Твой друг Петр Редькин».
После этого письма, бесхитростно свидетельствовавшего против его подруги, Витек совсем загрустил. Так вот чем было вызвано продолжительное молчание Людки! А ведь какие слова писала, как клялась ему в вечной верности, как обещала ждать до старости, до гроба, пока судьба их не сведет снова вместе! А он, дурак, верил ей! Ведь повязаны они одной кровью, одним делом. Ведь писала она ему не с курорта, а из такой же колонии, как у него, только женской…
Но что же она, тварь эдакая, ни словом не обмолвилась, что мать за нее хлопочет по адвокатам. И что же это за несправедливость такая — деньги за его комнату, доставшуюся от отца, потратить на нее одну! Витек был в бешенстве. Куда теперь он вернется после освобождения, куда поедет? Никому он не нужен. Остается ему теперь слоняться по белу свету, неприкаянному, как серому волку, потерявшему свою волчицу.
От таких печальных мыслей ярость закипела в ожесточившемся Жмурове. Сука Людка! Какая сука! Не только на волю вышла, но и сразу же завела шашни. Небось не выбрала себе такого босяка, как он, а завела мужика обеспеченного, с машиной. Небось замуж тоже хочет выйти. Не бывать этому! Витек долгое время ни о чем не мог думать, только о Людкином предательстве.
Бесконечными ночами, лежа почти под самым потолком на проваливающейся двухъярусной кровати, слушая сопение и храп других заключенных, он в ненависти сжимал пудовые кулаки, представляя, как в это самое время в теплой сытой Москве, в его квартире, дрыхнет подлюка Людка, закинув голую горячую руку на шею какому-то фраеру.

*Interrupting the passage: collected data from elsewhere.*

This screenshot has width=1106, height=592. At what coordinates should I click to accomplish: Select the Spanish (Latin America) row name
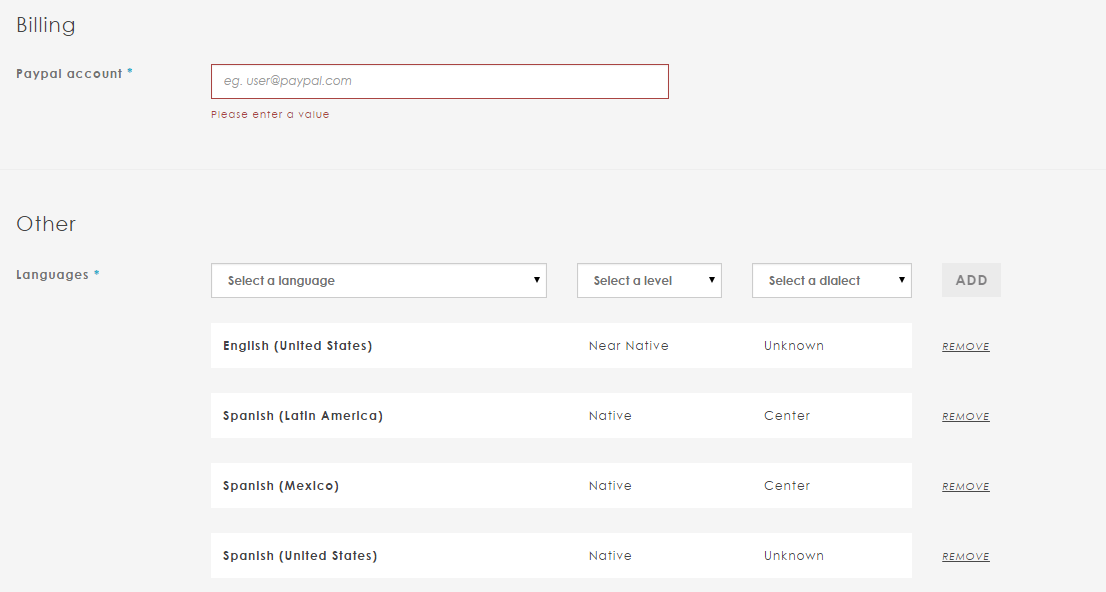[x=302, y=416]
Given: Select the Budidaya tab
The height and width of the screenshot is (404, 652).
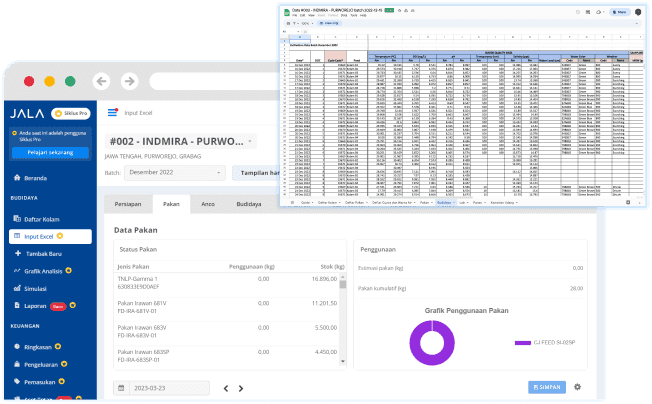Looking at the screenshot, I should pyautogui.click(x=248, y=204).
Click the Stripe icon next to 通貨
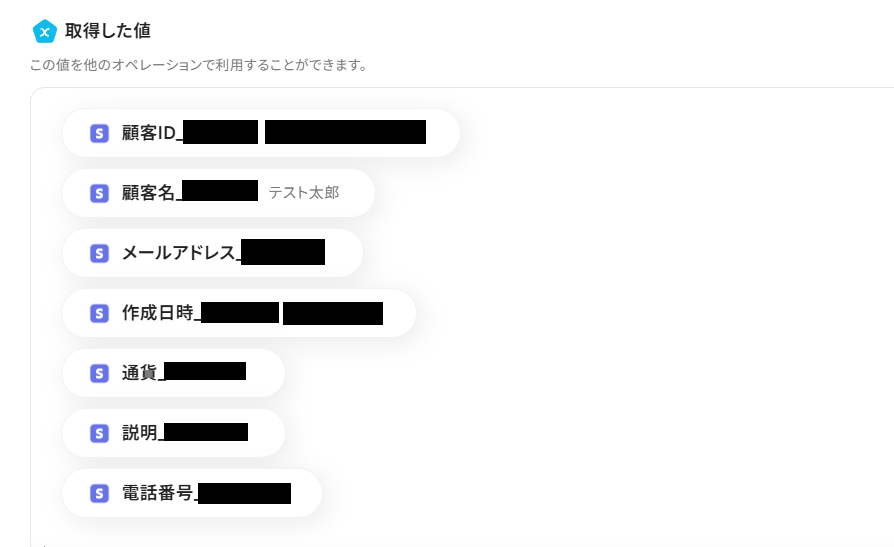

Он решил бежать. Конечно, он понимал, что если побег не удастся, то его освобождение отложится на еще более долгий срок, но идея поквитаться с предательницей прочно засела в мозгу. Эта мысль стала для него единственным смыслом нынешнего бытия. Только месть, справедливое неотвратимое возмездие занимали его в долгие дни, полные тяжелого отупляющего физического труда, в мучительные бессонные ночи, оканчивавшиеся коротким забытьем перед рассветом…
Остановившись под фонарем, Витек закурил и жадно вдохнул дым сигареты, смешивающийся с горьковатым запахом тополей.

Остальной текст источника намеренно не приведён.